• [Task to carry out] Change "dropdown" to "menu" in the material between the lines holding "The image size is (936, 1248)." and "The width and height of the screenshot is (2384, 724).", inclusive, and give back only those lines with nothing else altered.

======== Data extract ========

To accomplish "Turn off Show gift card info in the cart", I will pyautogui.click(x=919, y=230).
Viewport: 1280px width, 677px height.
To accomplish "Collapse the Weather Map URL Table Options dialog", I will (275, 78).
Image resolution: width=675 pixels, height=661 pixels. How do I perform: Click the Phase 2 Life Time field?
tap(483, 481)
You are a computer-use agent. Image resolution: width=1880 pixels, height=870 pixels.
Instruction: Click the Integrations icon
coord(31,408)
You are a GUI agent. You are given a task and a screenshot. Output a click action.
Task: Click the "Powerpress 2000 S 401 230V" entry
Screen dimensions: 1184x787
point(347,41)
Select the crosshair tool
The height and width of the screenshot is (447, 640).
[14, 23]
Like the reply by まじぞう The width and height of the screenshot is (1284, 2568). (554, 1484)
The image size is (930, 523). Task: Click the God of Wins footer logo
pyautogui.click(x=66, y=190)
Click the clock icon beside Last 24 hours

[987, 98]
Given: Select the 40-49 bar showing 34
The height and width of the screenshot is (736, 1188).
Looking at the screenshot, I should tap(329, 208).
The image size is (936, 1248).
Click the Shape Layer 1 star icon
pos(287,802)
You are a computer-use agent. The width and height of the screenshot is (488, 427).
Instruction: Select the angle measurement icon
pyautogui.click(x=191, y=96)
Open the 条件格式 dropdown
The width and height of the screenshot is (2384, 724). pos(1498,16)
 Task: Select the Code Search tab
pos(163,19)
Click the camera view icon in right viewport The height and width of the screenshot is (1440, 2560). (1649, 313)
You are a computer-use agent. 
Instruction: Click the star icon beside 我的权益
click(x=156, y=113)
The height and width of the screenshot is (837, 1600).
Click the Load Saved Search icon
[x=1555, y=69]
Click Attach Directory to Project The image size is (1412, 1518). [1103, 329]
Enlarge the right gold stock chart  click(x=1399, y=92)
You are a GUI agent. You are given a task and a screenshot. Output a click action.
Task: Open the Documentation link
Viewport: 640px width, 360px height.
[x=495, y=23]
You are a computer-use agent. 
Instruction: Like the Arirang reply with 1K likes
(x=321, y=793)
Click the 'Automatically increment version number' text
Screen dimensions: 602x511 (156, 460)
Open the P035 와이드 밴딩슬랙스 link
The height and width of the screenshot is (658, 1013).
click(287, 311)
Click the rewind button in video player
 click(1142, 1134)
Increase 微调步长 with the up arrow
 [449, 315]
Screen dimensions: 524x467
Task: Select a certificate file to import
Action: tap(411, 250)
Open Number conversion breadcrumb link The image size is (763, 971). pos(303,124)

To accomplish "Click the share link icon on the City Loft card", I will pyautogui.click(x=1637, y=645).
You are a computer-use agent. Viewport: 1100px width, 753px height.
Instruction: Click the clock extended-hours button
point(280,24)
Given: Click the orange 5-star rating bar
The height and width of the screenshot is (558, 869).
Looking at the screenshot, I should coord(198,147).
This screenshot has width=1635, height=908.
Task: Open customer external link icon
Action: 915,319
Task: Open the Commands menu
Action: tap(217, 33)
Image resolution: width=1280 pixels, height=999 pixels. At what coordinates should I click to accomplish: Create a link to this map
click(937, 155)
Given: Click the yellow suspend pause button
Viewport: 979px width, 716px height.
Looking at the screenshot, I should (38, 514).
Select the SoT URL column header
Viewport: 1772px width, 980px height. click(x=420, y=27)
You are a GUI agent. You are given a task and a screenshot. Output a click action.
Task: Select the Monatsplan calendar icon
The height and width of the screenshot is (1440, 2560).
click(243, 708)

========

• [Solution below]
The image size is (936, 1248).
Click the Shape Layer 1 star icon
pos(287,802)
You are a computer-use agent. The width and height of the screenshot is (488, 427).
Instruction: Select the angle measurement icon
pyautogui.click(x=191, y=96)
Open the 条件格式 menu
The width and height of the screenshot is (2384, 724). pos(1498,16)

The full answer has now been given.